# THE INPUT:

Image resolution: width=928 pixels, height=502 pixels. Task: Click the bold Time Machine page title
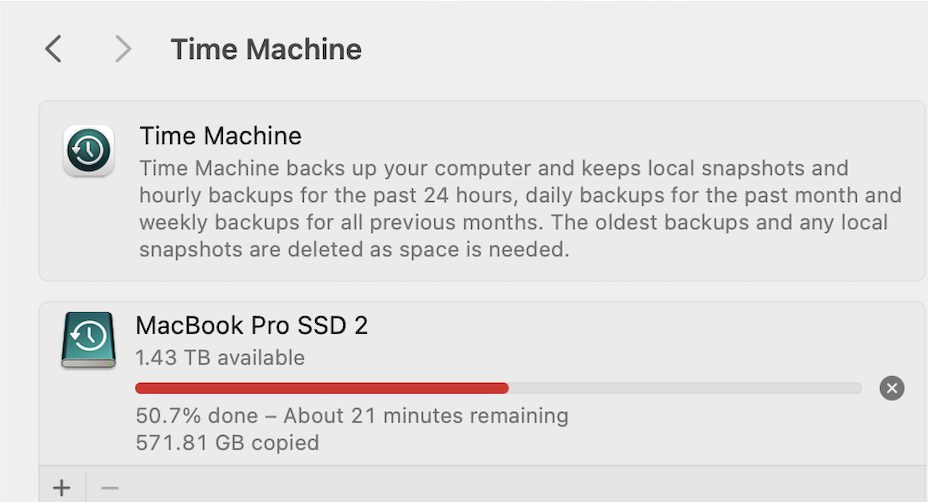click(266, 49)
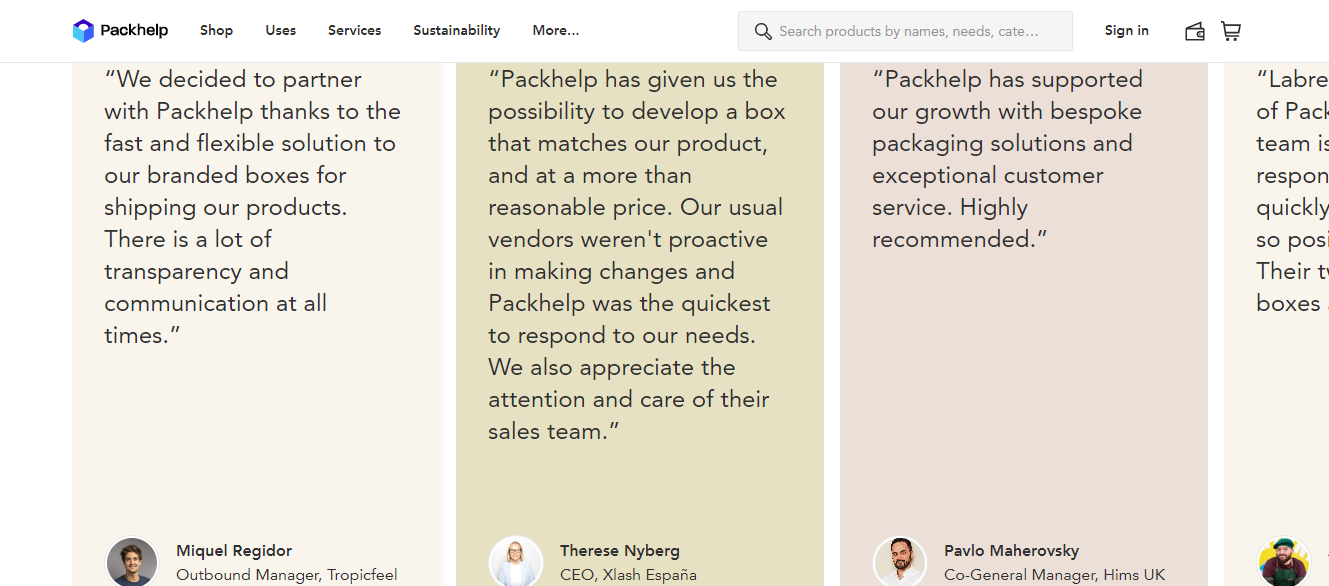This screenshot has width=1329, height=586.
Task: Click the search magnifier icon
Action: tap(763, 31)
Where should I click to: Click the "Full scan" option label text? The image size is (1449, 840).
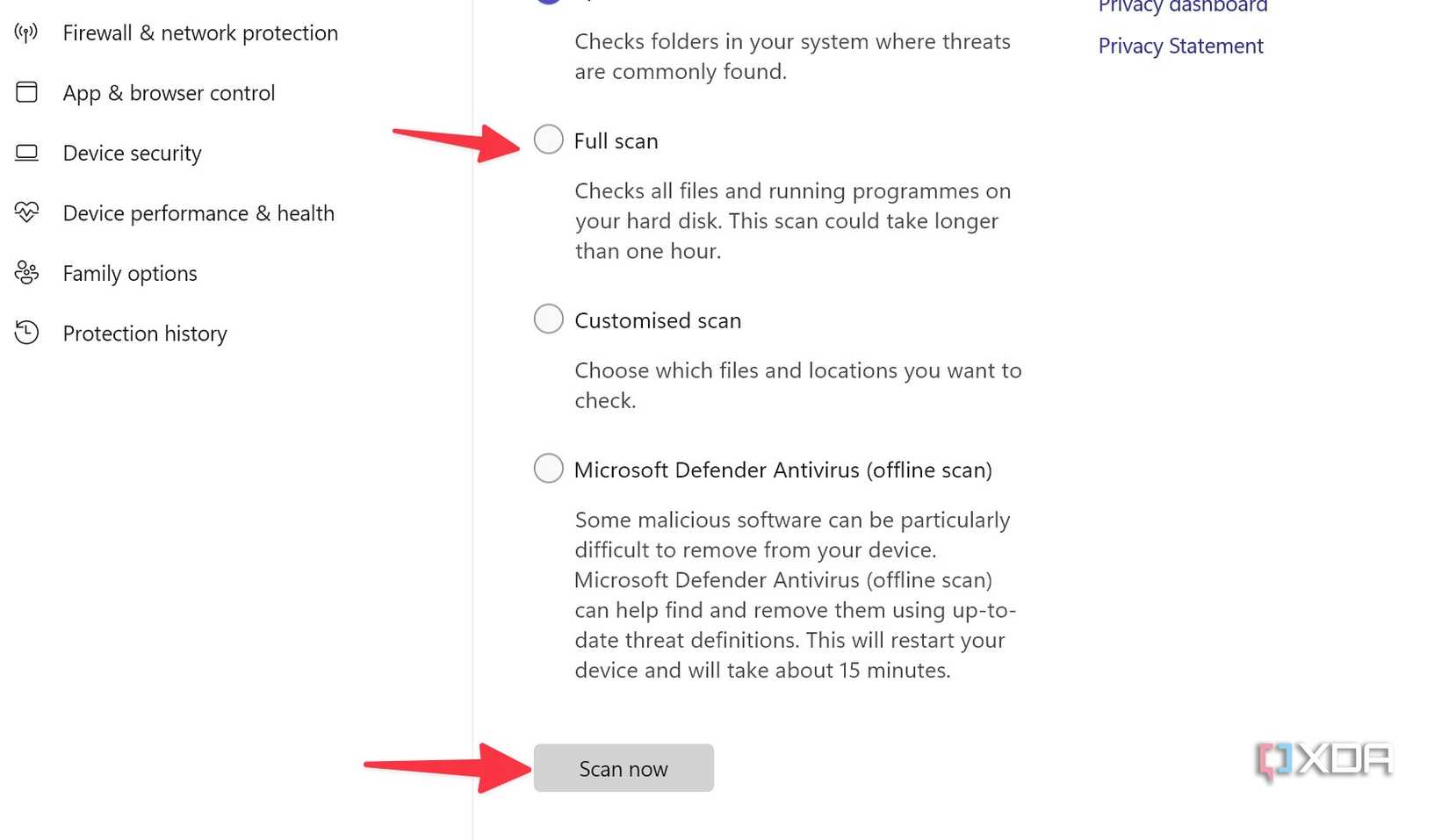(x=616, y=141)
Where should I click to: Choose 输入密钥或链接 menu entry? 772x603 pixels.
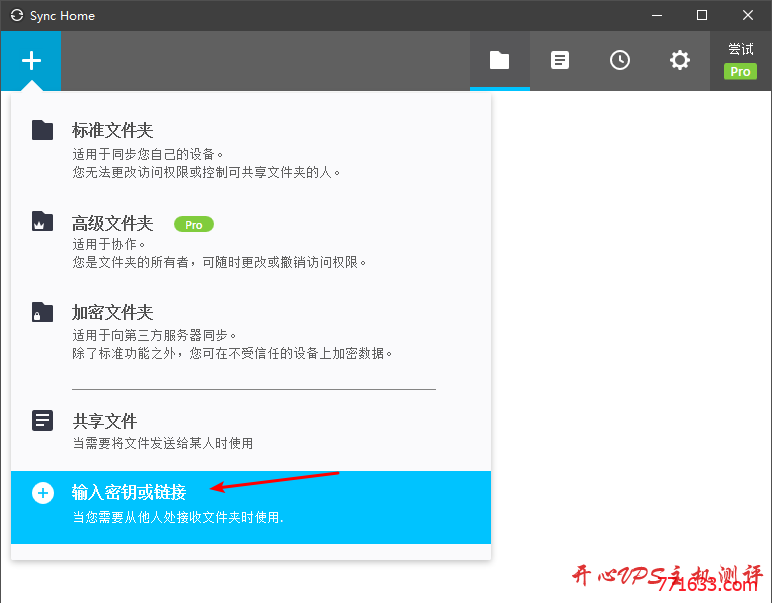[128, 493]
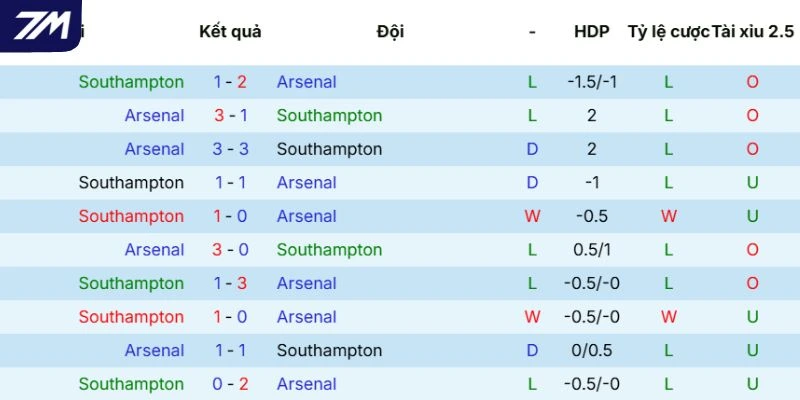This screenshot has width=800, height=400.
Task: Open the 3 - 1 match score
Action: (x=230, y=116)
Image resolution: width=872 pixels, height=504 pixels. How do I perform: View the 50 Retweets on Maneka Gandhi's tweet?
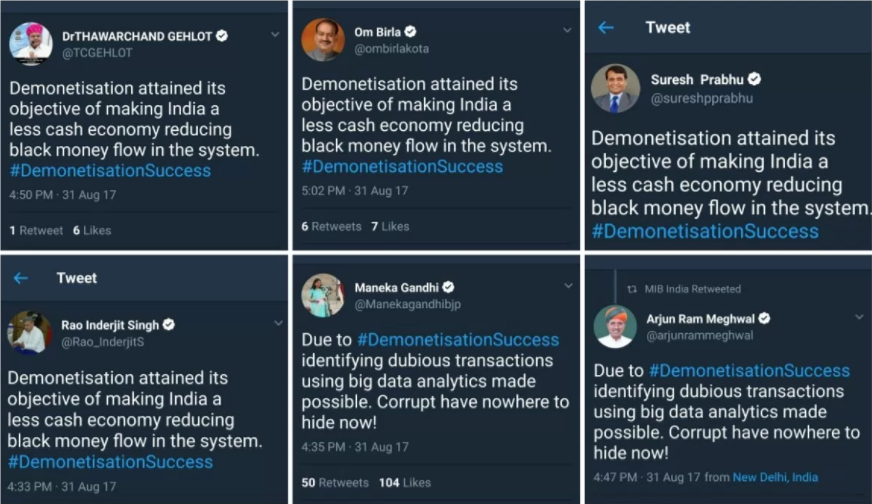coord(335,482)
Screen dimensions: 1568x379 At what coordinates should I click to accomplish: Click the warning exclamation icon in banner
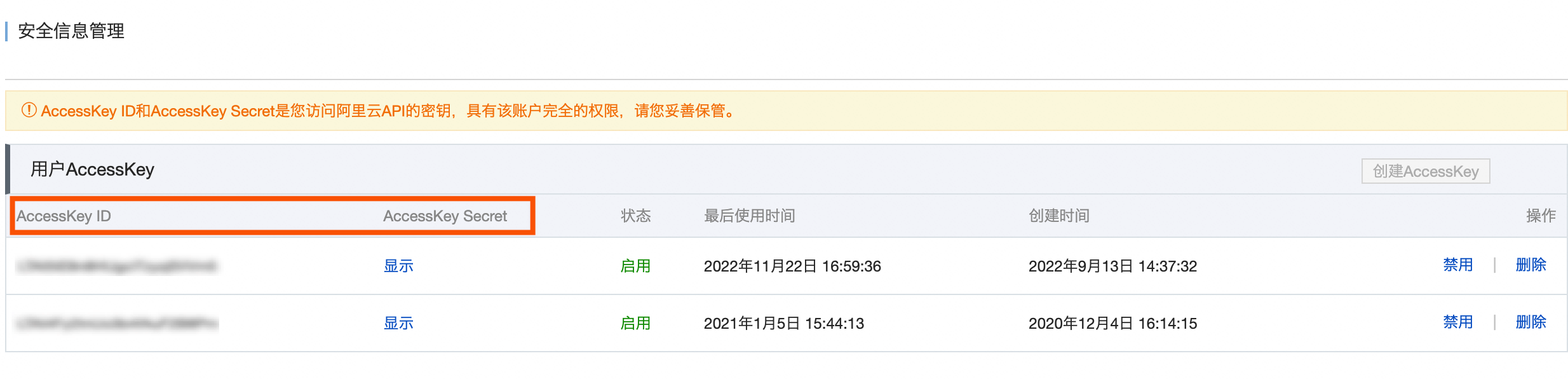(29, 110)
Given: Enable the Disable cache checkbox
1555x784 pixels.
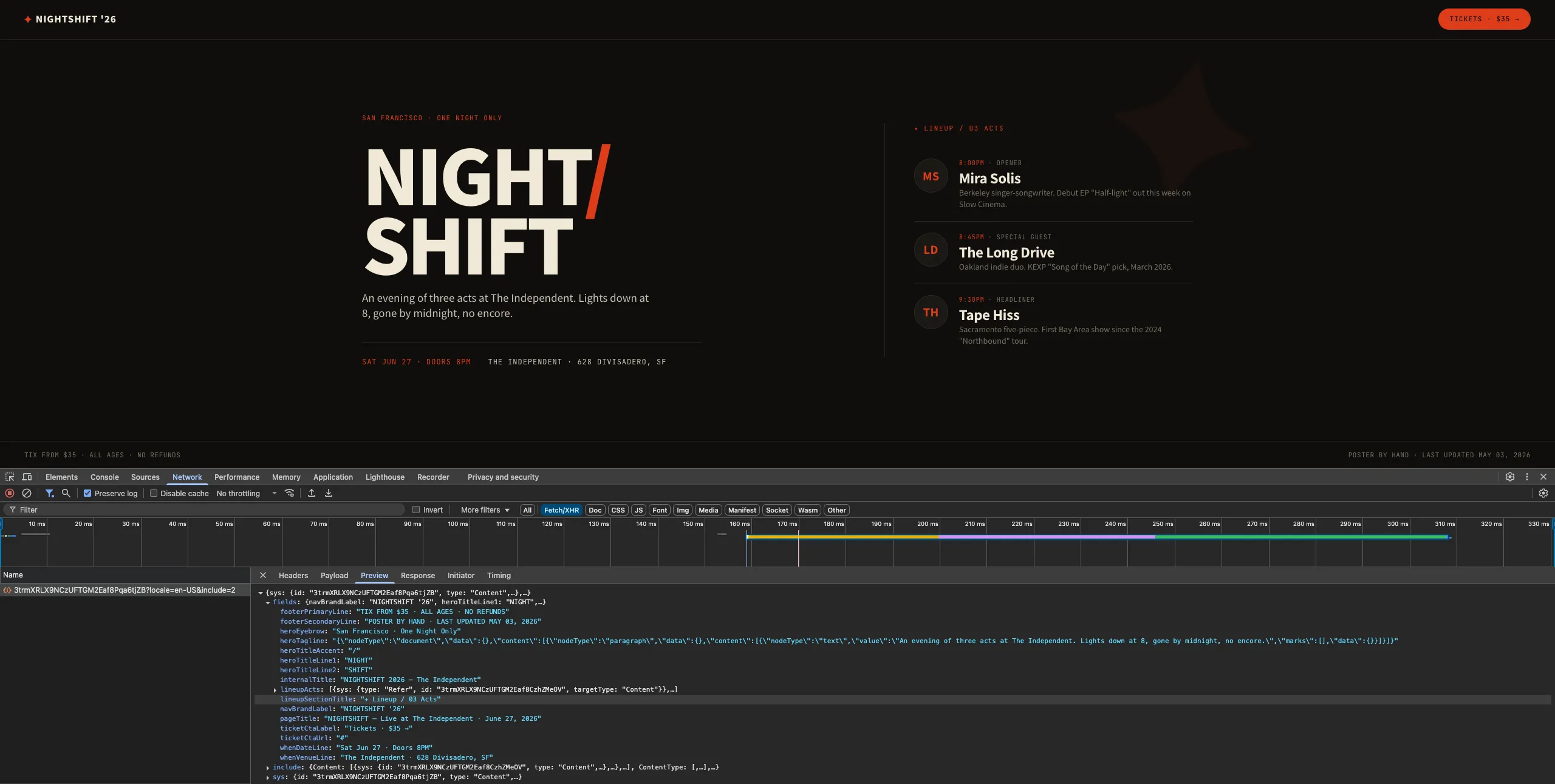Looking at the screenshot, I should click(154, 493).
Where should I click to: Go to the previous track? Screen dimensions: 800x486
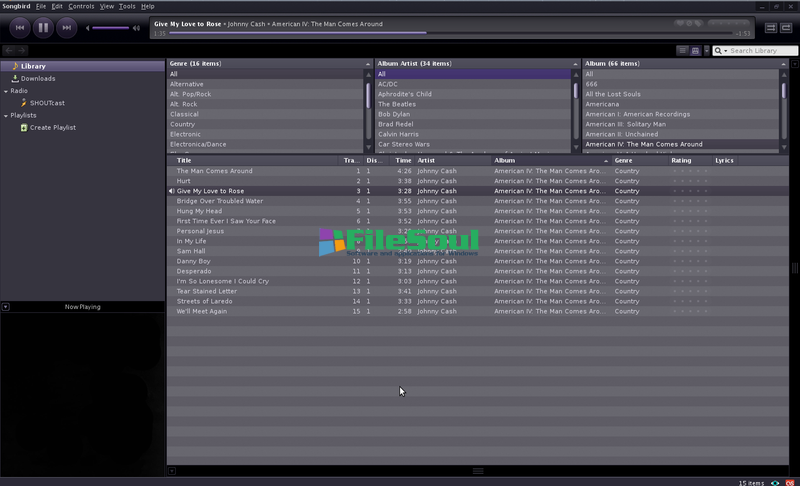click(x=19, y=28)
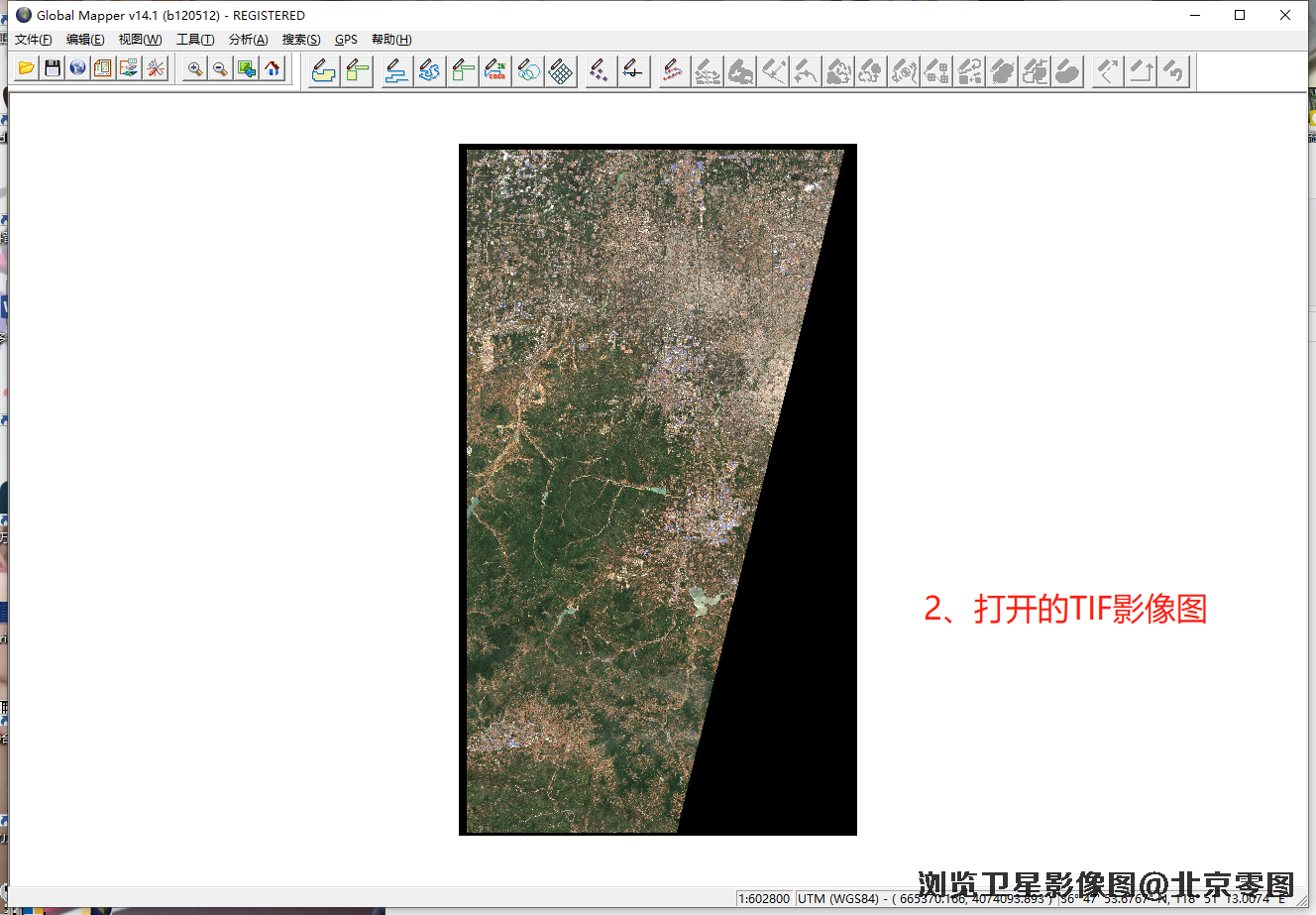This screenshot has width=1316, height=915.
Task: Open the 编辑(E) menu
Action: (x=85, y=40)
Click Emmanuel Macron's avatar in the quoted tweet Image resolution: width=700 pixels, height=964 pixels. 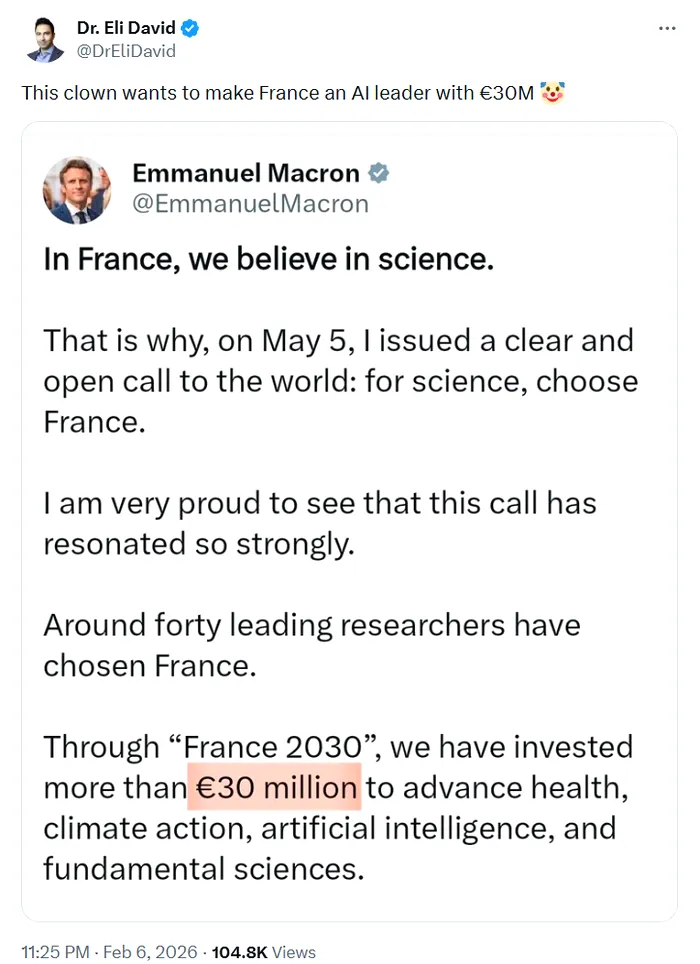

# TASK DESCRIPTION:
Your task is to copy the entries in full and exactly, without any images.

# RESPONSE BOX:
Image resolution: width=928 pixels, height=502 pixels. Task: Click the bold Time Machine page title
click(266, 49)
This screenshot has width=1329, height=586.
Task: Click the search magnifier icon
Action: tap(763, 31)
Where should I click to: Click the "Full scan" option label text? The image size is (1449, 840).
(x=616, y=141)
Where should I click to: Choose 输入密钥或链接 menu entry? 772x603 pixels.
[128, 493]
This screenshot has width=800, height=400.
Task: Open the 3 - 1 match score
Action: (x=230, y=116)
Image resolution: width=872 pixels, height=504 pixels. How do I perform: View the 50 Retweets on Maneka Gandhi's tweet?
coord(335,482)
Screen dimensions: 1568x379 At what coordinates should I click to accomplish: Click the warning exclamation icon in banner
(29, 110)
Given: Enable the Disable cache checkbox
1555x784 pixels.
Looking at the screenshot, I should click(154, 493).
Where should I click to: Go to the previous track? Screen dimensions: 800x486
click(x=19, y=28)
This screenshot has width=1316, height=915.
Task: Open the 编辑(E) menu
Action: (x=85, y=40)
Click Emmanuel Macron's avatar in the quoted tweet Image resolution: width=700 pixels, height=964 pixels. 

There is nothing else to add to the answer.